“There was one incident of striking valor witnessed that day on the sands in front of Fort Fisher that should be mentioned. The color-sergeant of the Forty-eighth was Thomas Van Tassel. As the brigade rushed forward on the grand assault the color-sergeants of the Forty-eighth New York and Seventy-sixth Pennsylvania ran ahead in the advance. The flag of the Seventy –sixth Pennsylvania was a beautiful new one, but that of the Forty-eighth New York could hardly be called a flag; there was little left of it buy the staff and a few ribbons, for it had been borne before on many a fiery field. There was a peculiar contrast, therefore, between the colors of the two regiments, whose color-sergeants were running side by side towards the banks of Fort Fisher, and they planted their banners almost simultaneously upon the captured parapets. It was a struggle as to which would get there first, and it incited the men to a wild enthusiasm to follow their flags to victory. From mound to mound they fought through the whole afternoon till the darkness of the night.”

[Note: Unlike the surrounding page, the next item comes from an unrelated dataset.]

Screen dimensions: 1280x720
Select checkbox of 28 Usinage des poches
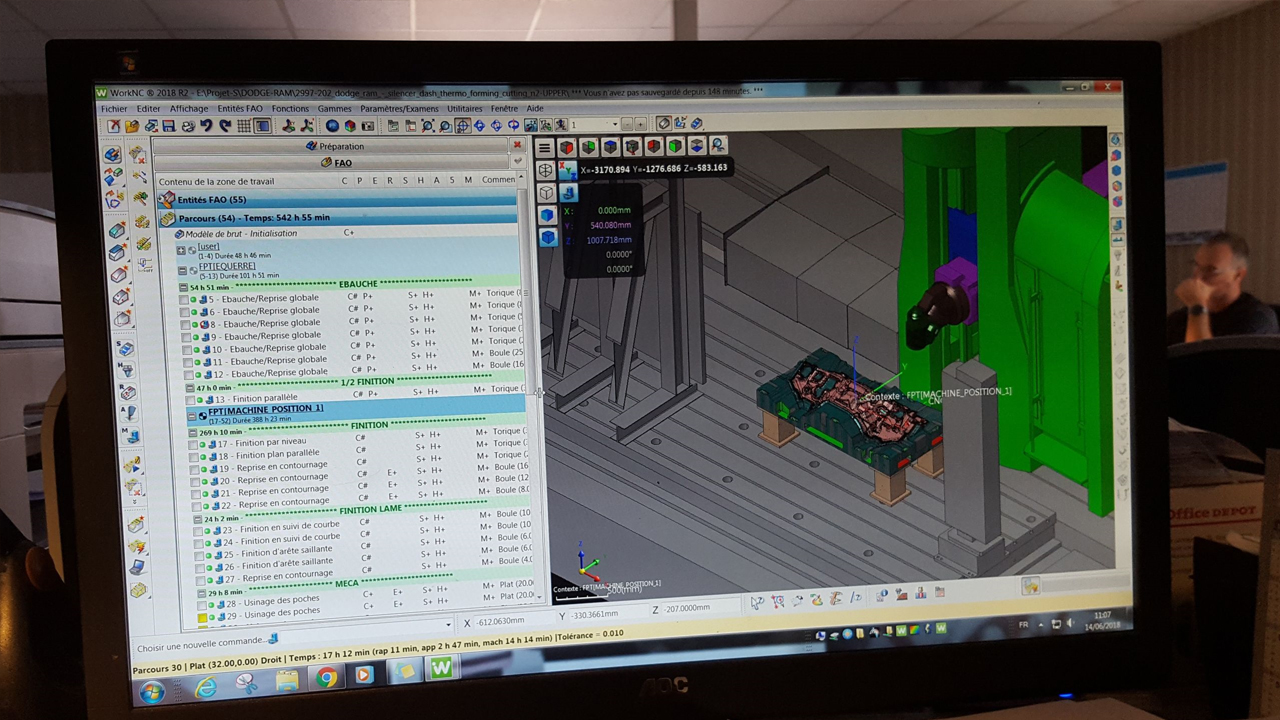coord(200,604)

…”Meanwhile the Forty-eighth had built a fire and cooked some coffee in a small kettle they had found in the fort. But let no one suppose that the regiment at this time was a long line of one thousand men, as it once had been. So had its ranks been thinned by the casualties of four years of fighting and many deadly battles, that when the roll was called there in the darkness within Fort Fisher, only eight officers and seventeen enlisted men answered to their names. The noble regiment had melted away to that.
“The History of the Forty-Eighth Regiment, New York State Volunteers, In the War for the Union. 1861-1865;” Abraham J. Palmer D.D. (Formerly Private Company D.); The Veteran Association of the Regiment, Brooklyn, N.Y.; 1885.